The Andalusian case illustrates both layers; it does not exhaust the pattern, and the granular reconstruction that the case in its specificity would require is beyond the present scope. The analytic point, however, is generalisable. The combination of underfunded pre-university public education and fiscally compressed FP — read against the background of the broader disinvestment of public-sector intellectual infrastructure — has the predictable effect of narrowing the social base from which the subsequent stages of the system, including the universities, draw their students and their staff (Lillo Cea and Bertilsson, 2025; Xiang and Chiu, 2024). Pre-university defunding, sustained across decades, is the lower stratum of the same process whose upper stratum is the political assault on universities (Zarifa et al., 2026). It is invisible because it operates slowly and unevenly; it is consequential precisely for that reason.

There is a further irony worth naming.

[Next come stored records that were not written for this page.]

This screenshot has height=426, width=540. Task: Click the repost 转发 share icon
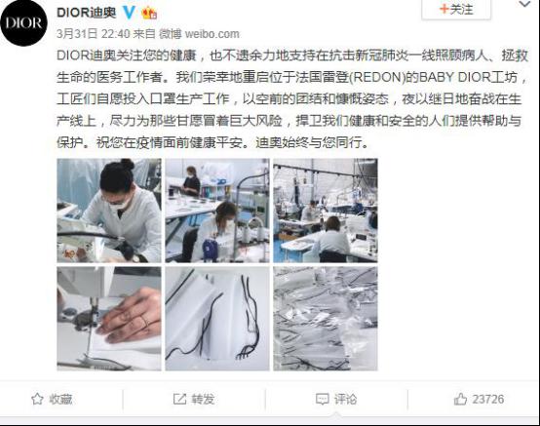pos(179,399)
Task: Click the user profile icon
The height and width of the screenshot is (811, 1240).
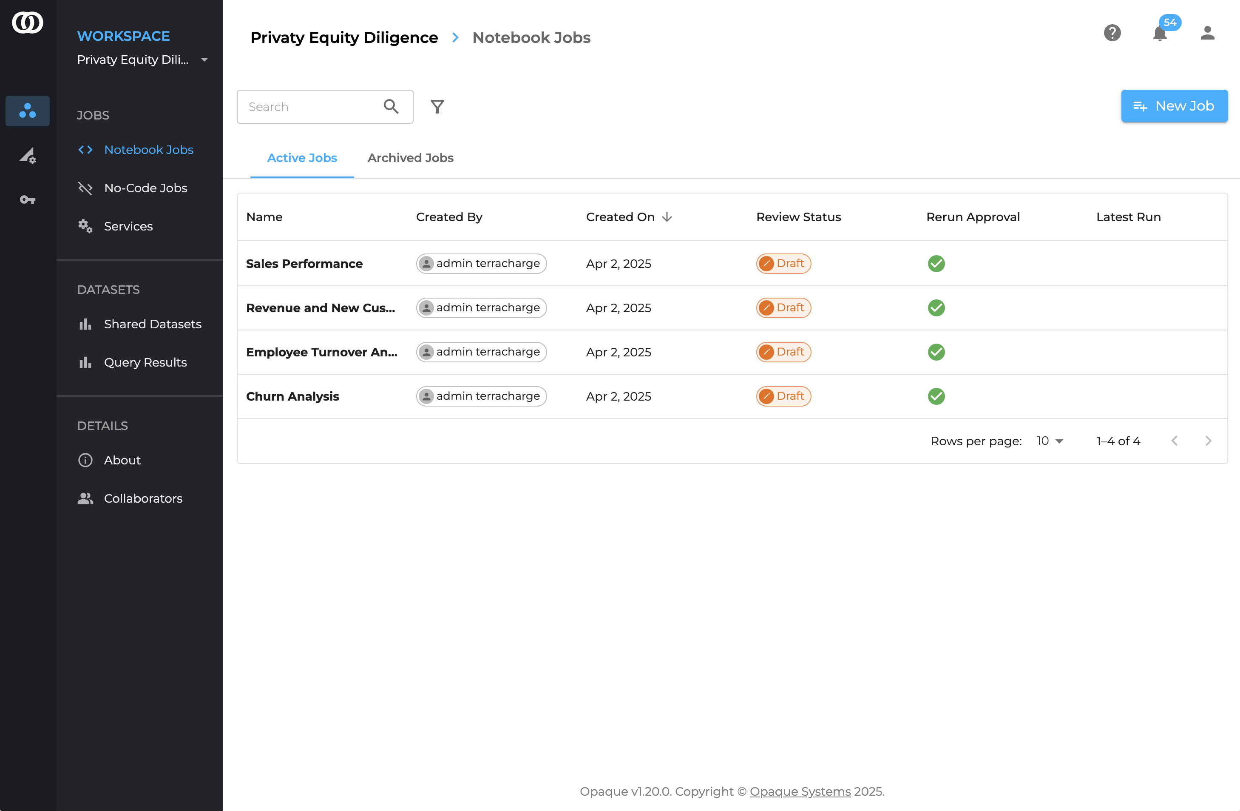Action: (1207, 33)

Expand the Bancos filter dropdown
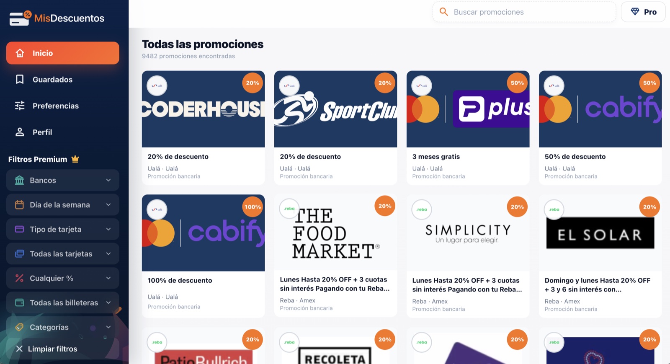[x=63, y=180]
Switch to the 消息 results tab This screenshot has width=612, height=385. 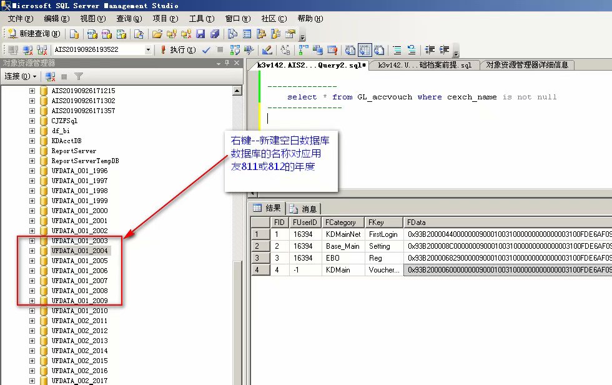coord(304,209)
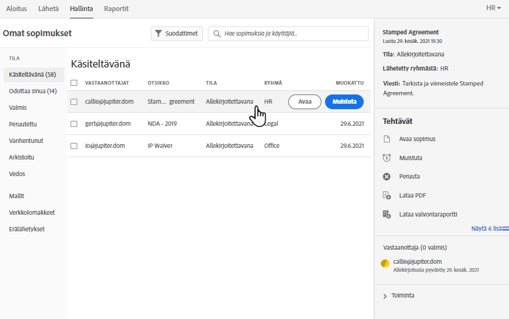This screenshot has height=319, width=509.
Task: Switch to the Raportit tab
Action: pos(117,9)
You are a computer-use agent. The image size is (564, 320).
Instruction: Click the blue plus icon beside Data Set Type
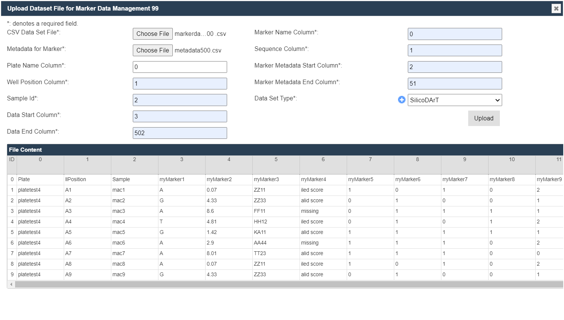[x=401, y=100]
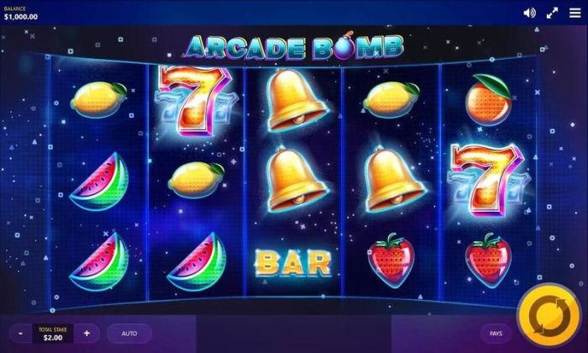This screenshot has height=353, width=588.
Task: Mute the game sound
Action: tap(529, 13)
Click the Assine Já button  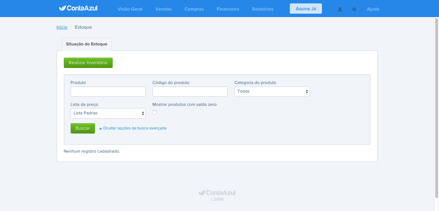click(x=306, y=9)
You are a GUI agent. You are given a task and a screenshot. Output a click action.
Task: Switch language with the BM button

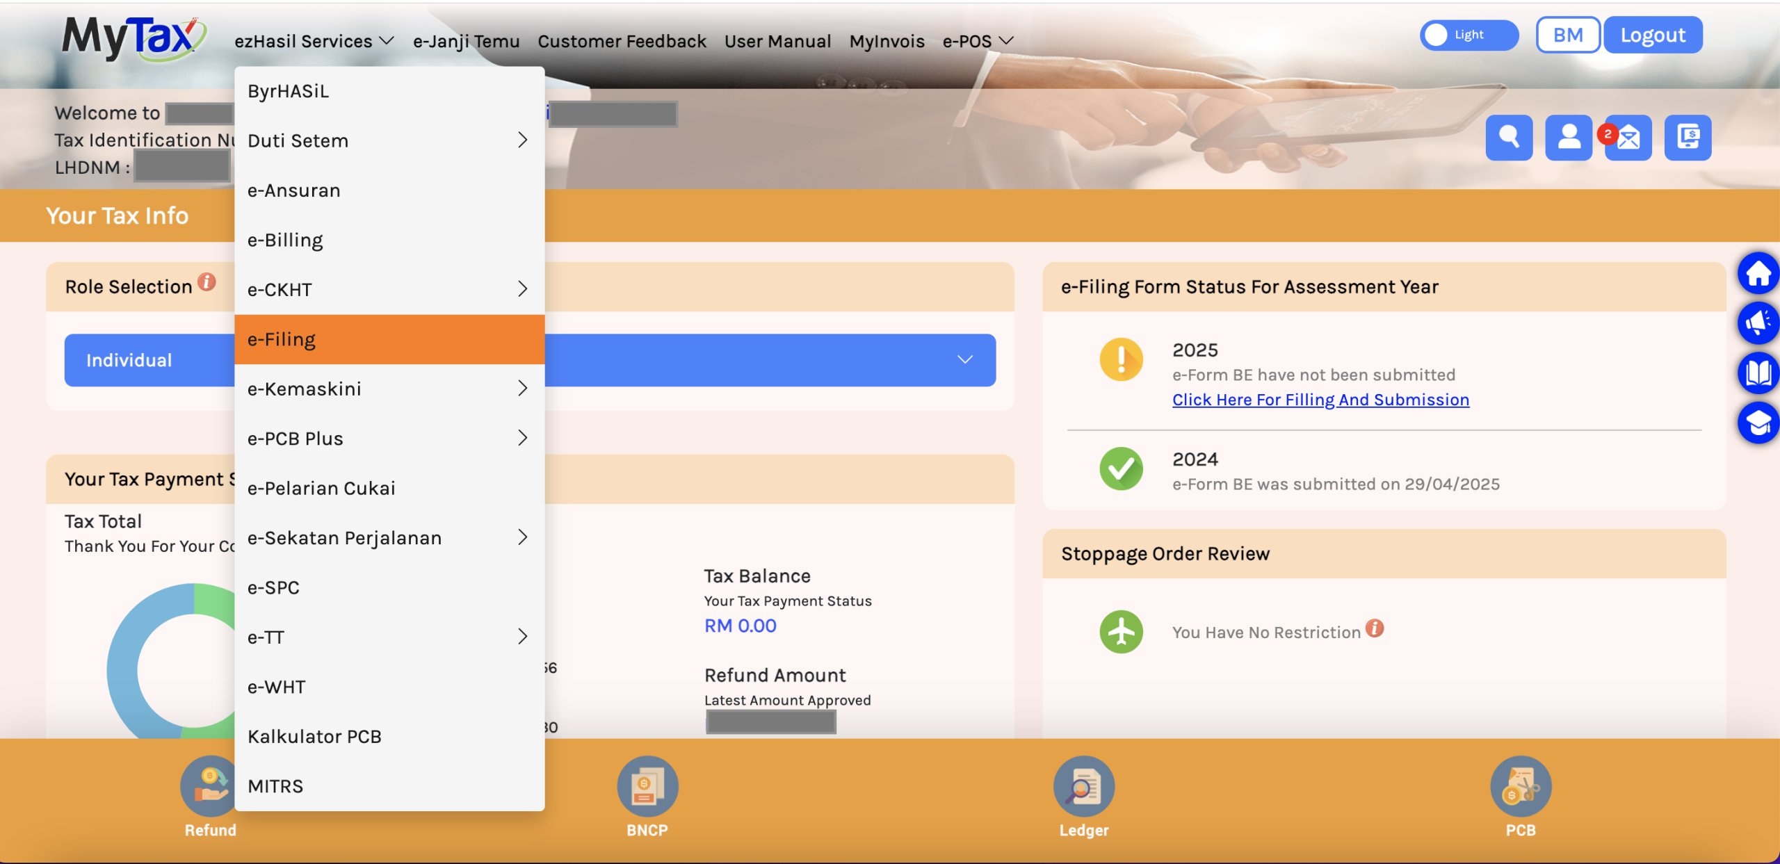pyautogui.click(x=1567, y=35)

The political formations most consistently hostile to expert authority — those whose rhetoric identifies climate scientists as ideological partisans, public health officials as instruments of social control, and academic institutions as engines of elite reproduction — have historically drawn their electoral base from precisely the social strata whose economic standing depended on the mid-level technical qualifications that FP (formación profesional: Spain’s vocational education and training pathway) systems exist to provide. Anti-intellectualism, as the empirical literature makes clear, is not a targeted scepticism directed at particular domains of expertise; it is a generalised disposition against the epistemic authority of trained knowledge as such (Merkley, 2020). That disposition is no less corrosive when applied to the skilled competences of the electrician, the industrial technician, or the healthcare assistant than when applied to the climate scientist. The defunding of the system that produces those competences is, on this reading, not a betrayal of the movement’s working-class constituency that contradicts its anti-intellectual posture: it is a consequence of it. Performative solidarity with the industrial worker coexists, structurally, with indifference to the institutional conditions under which the next generation of industrial workers is formed (Norris and Inglehart, 2019; Oesch and Rennwald, 2018).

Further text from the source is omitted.